The main contribution here is that the parser tries not to re-parse characters more than once. The only case where it's necessary is for backtracking when an extension is found.

1 Like

It seems like the real implementation that I 'want' is to have a parser that works like take_until() but matches until a parser returns true on a substring, while iterating through "words" (chars surrounded by whitespace).

I made a combinator out of the code implemented above, but I'm a bit lost on how to best return an error from it (using ErrorKind::Fail here, to get it to compile. Any more insight from more capable 'nommers' than me? I feel like I'm kind of fumbling around

fn parse_plaintext_till(
    mut until: impl FnMut(&str) -> IResult<&str, Token>,
) -> impl FnMut(&str) -> IResult<&str, (Token, Token)> {
    move |input: &str| {
        for (current_index, _) in input.char_indices() {
            match until(&input[current_index..]) {
                Ok((new_input, result)) => {
                    let leading_text = &input[0..current_index];
                    return Ok((new_input, (result, Token::Plain(leading_text))));
                }
                Err(err) => {}
            }
        }
        Err(nom::Err::Error(nom::error::Error {
            input,
            code: nom::error::ErrorKind::Fail,
        }))
    }
}

That still looks like it's doing unnecessary parsing.
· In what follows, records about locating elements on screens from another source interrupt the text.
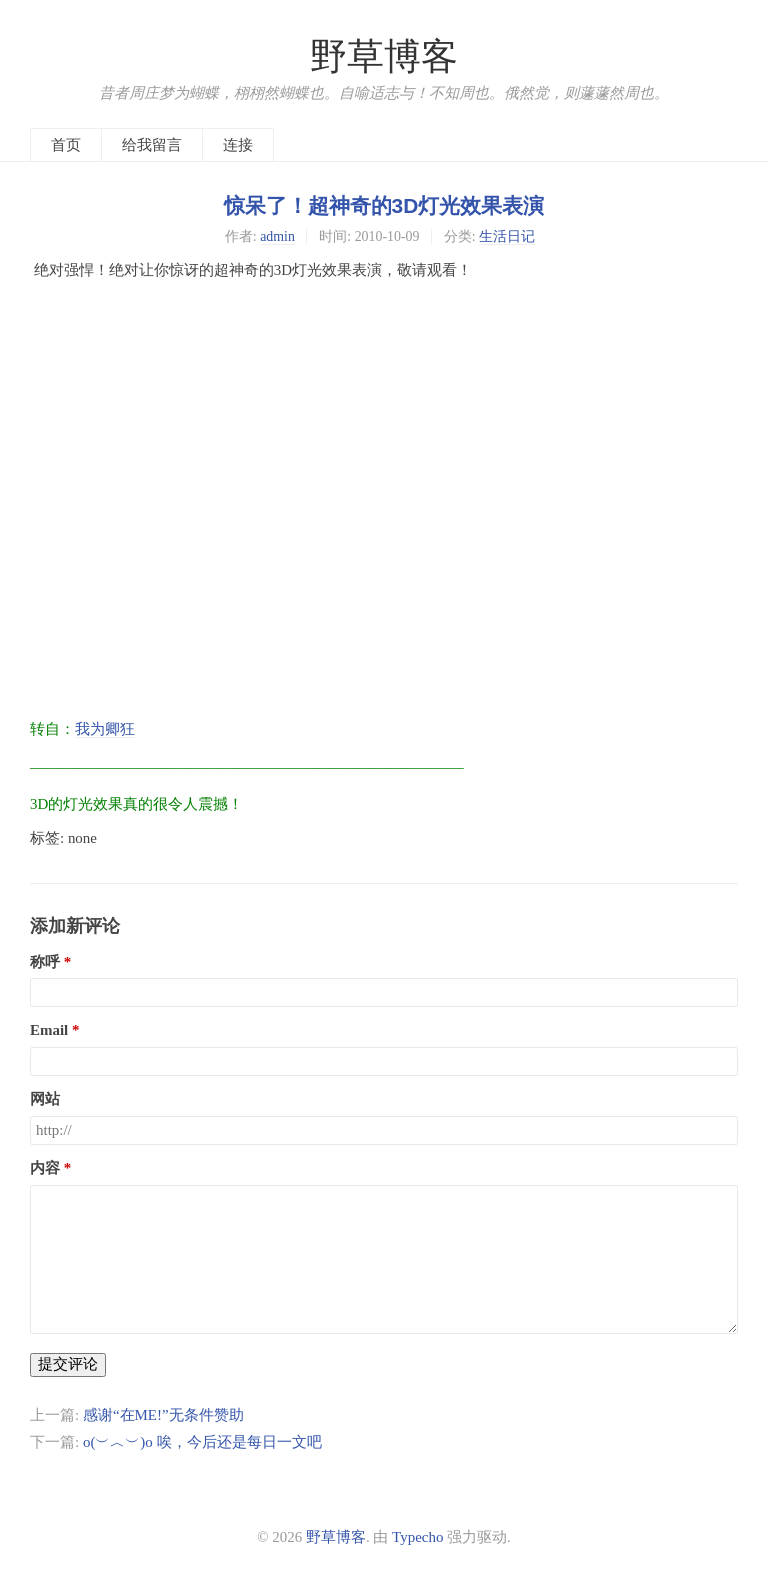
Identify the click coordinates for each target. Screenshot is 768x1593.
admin (277, 236)
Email (49, 1030)
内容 (45, 1168)
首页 (66, 145)
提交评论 (68, 1364)
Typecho (417, 1537)
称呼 (45, 962)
You don't want to use a for loop if you can avoid it.

for i in input { &input[..i] } I believe technically runs in quadratic time.

You don't want to iterate over the range twice, just scan for the pattern you are interested in and return the token that matches it.

In my example, I had to backtrack to perfectly match the output of your initial parser. But if that is not a requirement you can remove the backtracking by matching on space/period characters with take_until() or take_till().

I also don't know why you would need to return an error, since the parser appears to match potentially every input. (Except maybe empty string? That decision is yours to make.)

Not by itself, as slicing is O(1) – it's simply 1 or 2 pointer arithmetic operations, after all.

However, you are right that this looks suspicious in general, since the rest of the loop body might still turn out to take time proportional to the length of the subslice.

2 Likes

Correct, the slicing itself is a constant time operation, but the assumption is that the slice is iterated inside until somewhere.